WHAT YOU SHOULD DO: Using the listing below, copy exactly the lines from the one containing "The width and" to the one containing "Open the Render menu", both lines included, and no others.

STUDY MATERIAL:
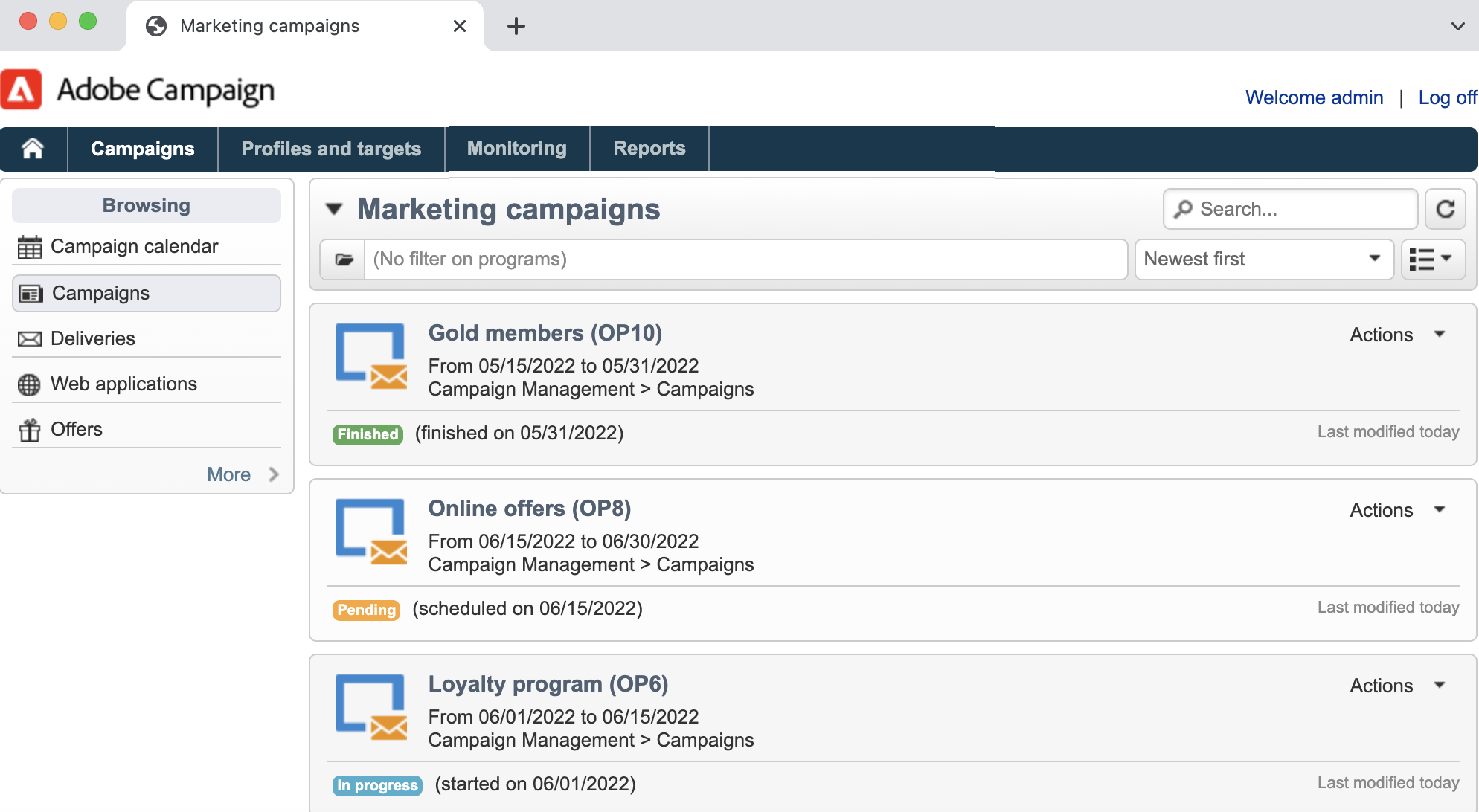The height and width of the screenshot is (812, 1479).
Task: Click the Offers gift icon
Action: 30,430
==
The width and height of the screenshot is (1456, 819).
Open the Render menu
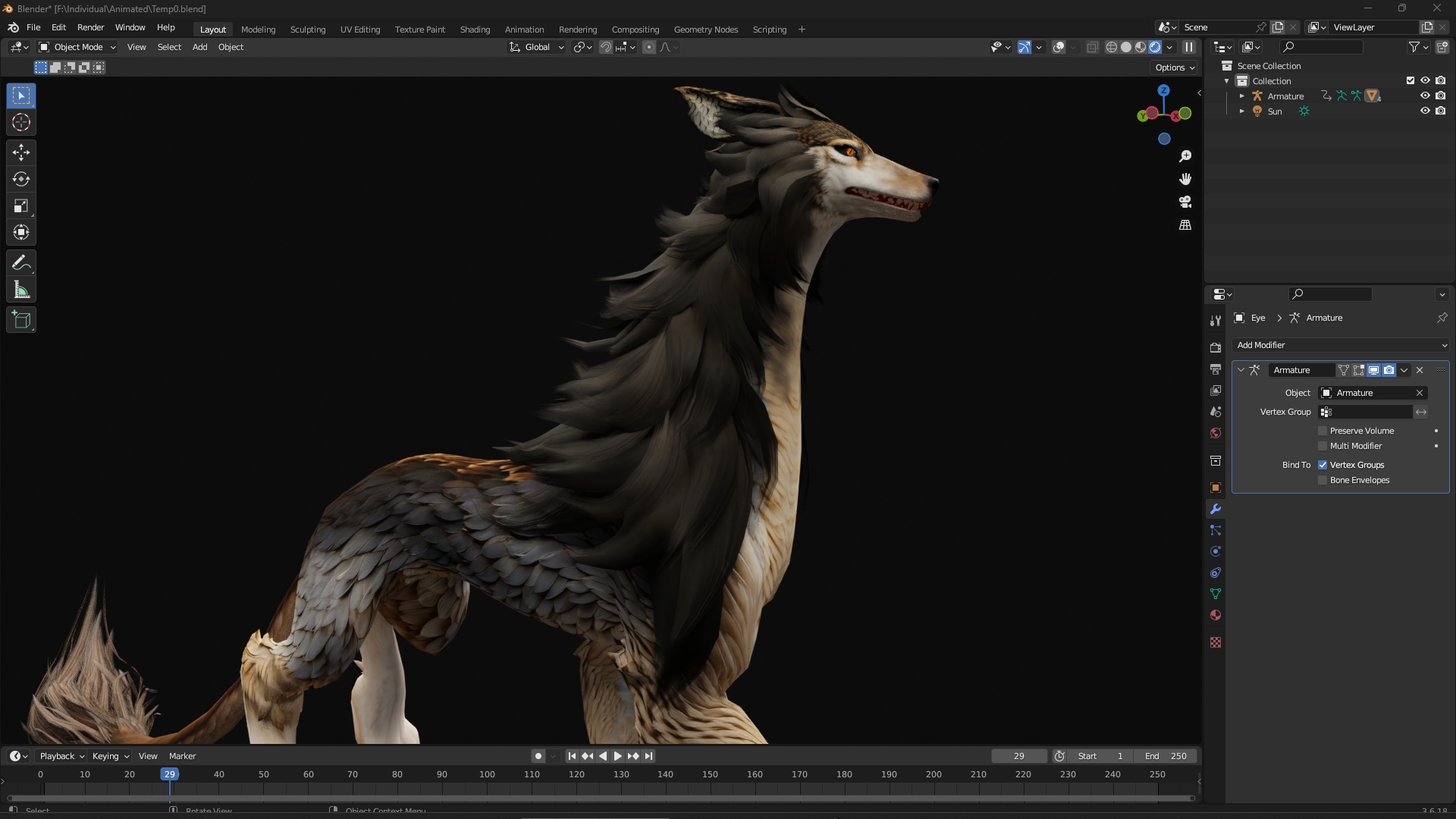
* * *
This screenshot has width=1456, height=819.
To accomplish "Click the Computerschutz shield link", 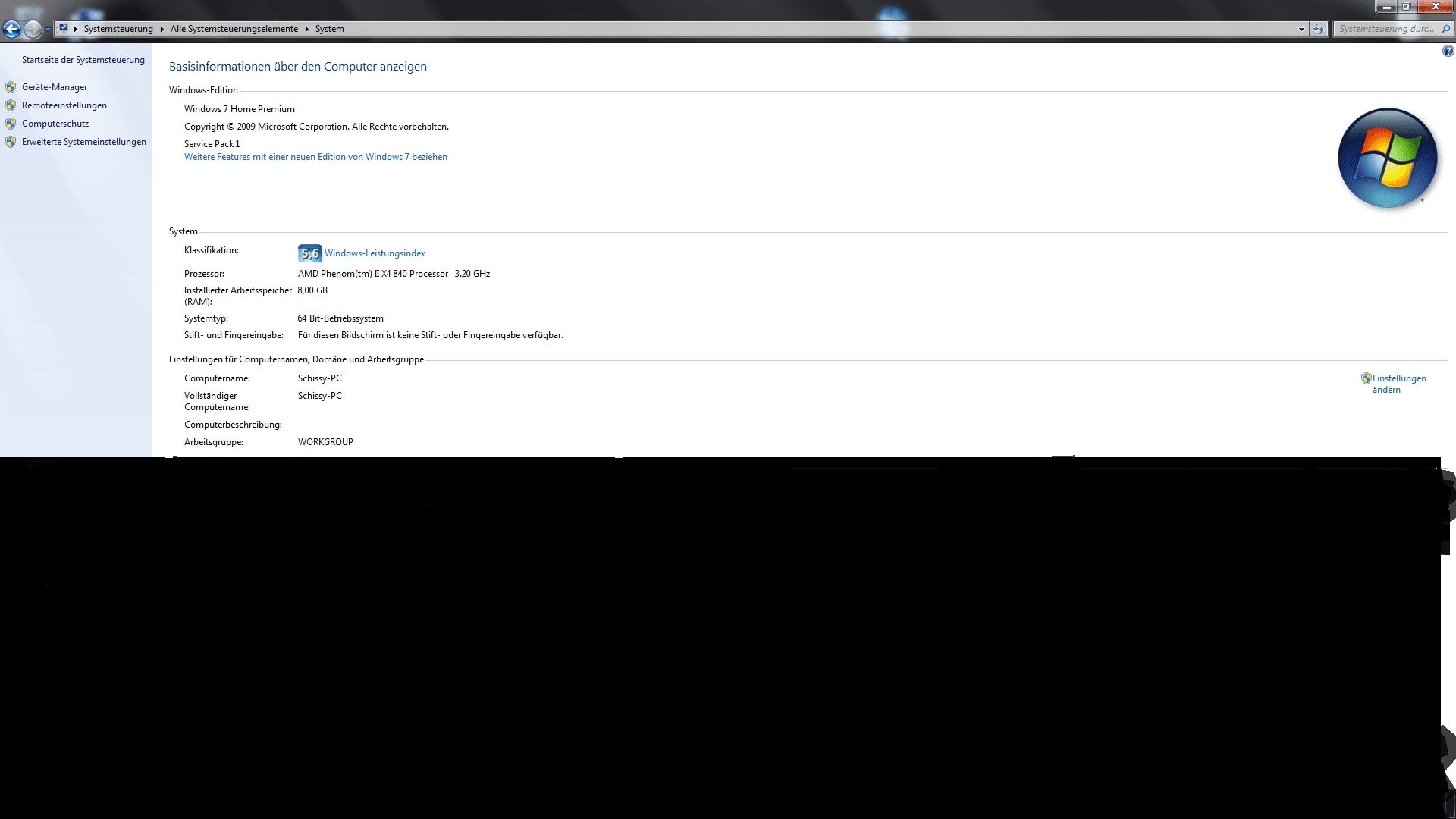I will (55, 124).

PROBLEM SOLUTION:
The width and height of the screenshot is (1456, 819).
Open the Render menu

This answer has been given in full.